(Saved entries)
- Opening Delimiter -

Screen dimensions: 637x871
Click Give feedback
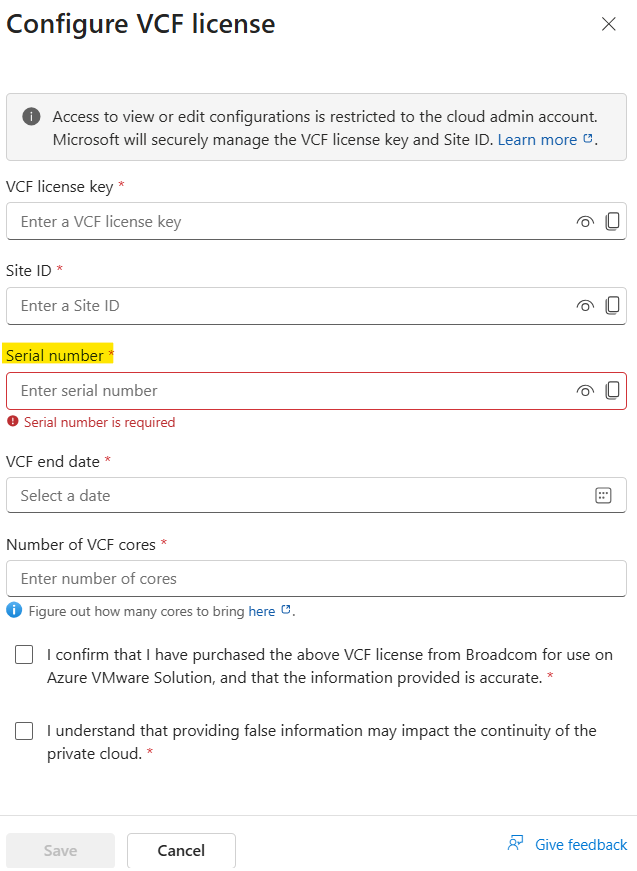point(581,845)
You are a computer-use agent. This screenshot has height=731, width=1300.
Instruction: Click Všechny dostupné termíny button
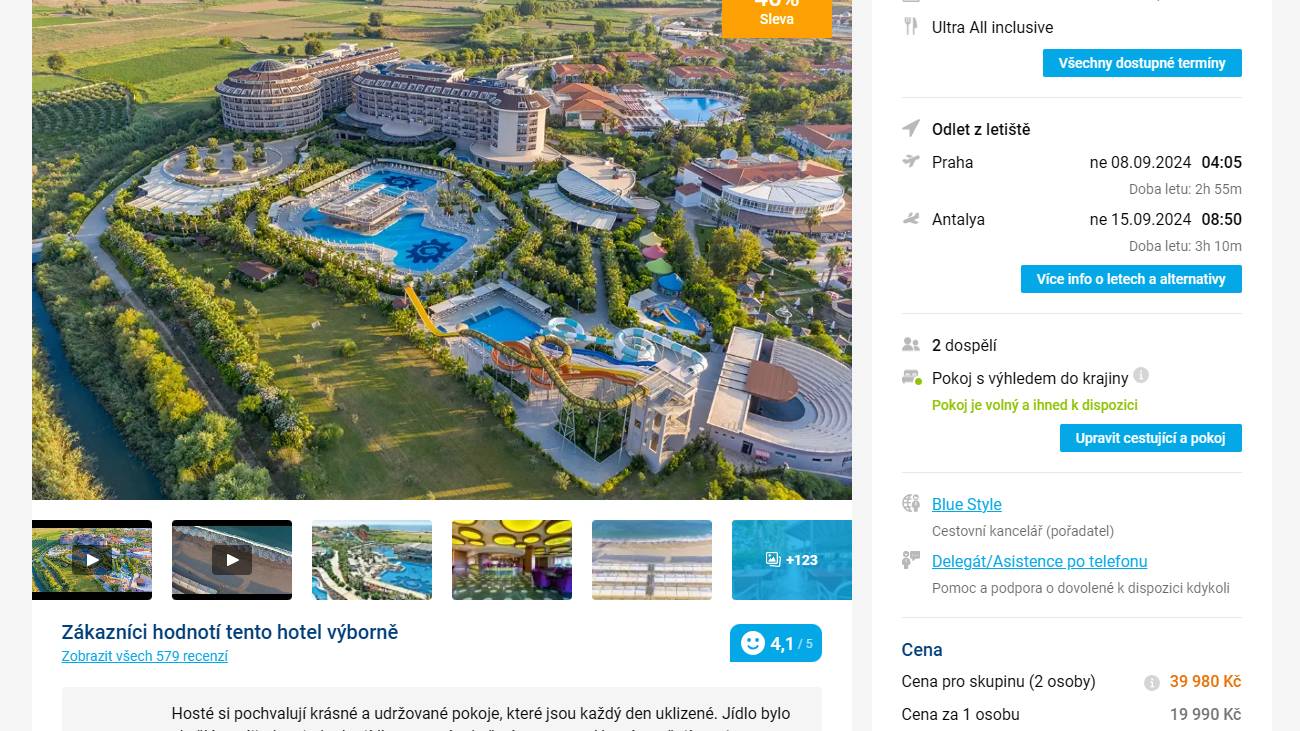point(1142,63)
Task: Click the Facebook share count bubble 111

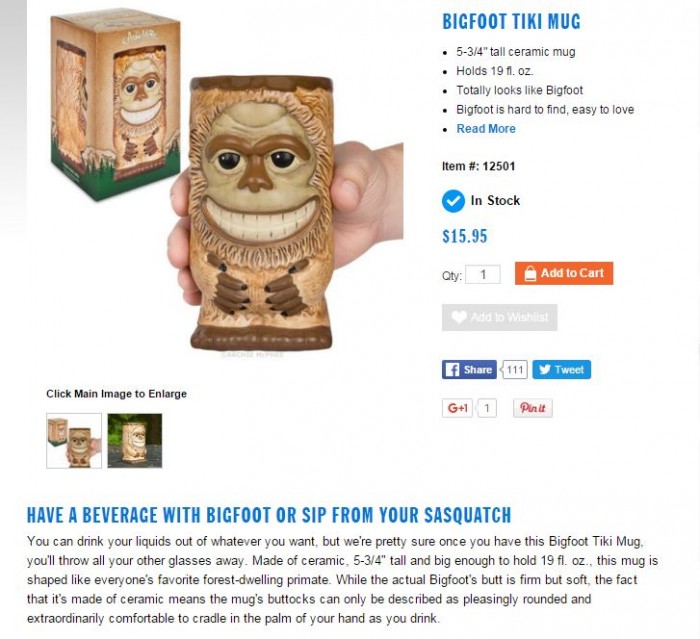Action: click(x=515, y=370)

- Closing Delimiter -

WHAT NEEDS TO BE DONE -
The copy you return must match the records above exactly, minus any images.

YOUR SOLUTION -
Screen dimensions: 637x871
Click Give feedback
point(581,845)
You are a computer-use agent. This screenshot has height=731, width=1300.
Instruction: Click Všechny dostupné termíny button
point(1142,63)
Task: Click the Facebook share count bubble 111

Action: click(x=515, y=370)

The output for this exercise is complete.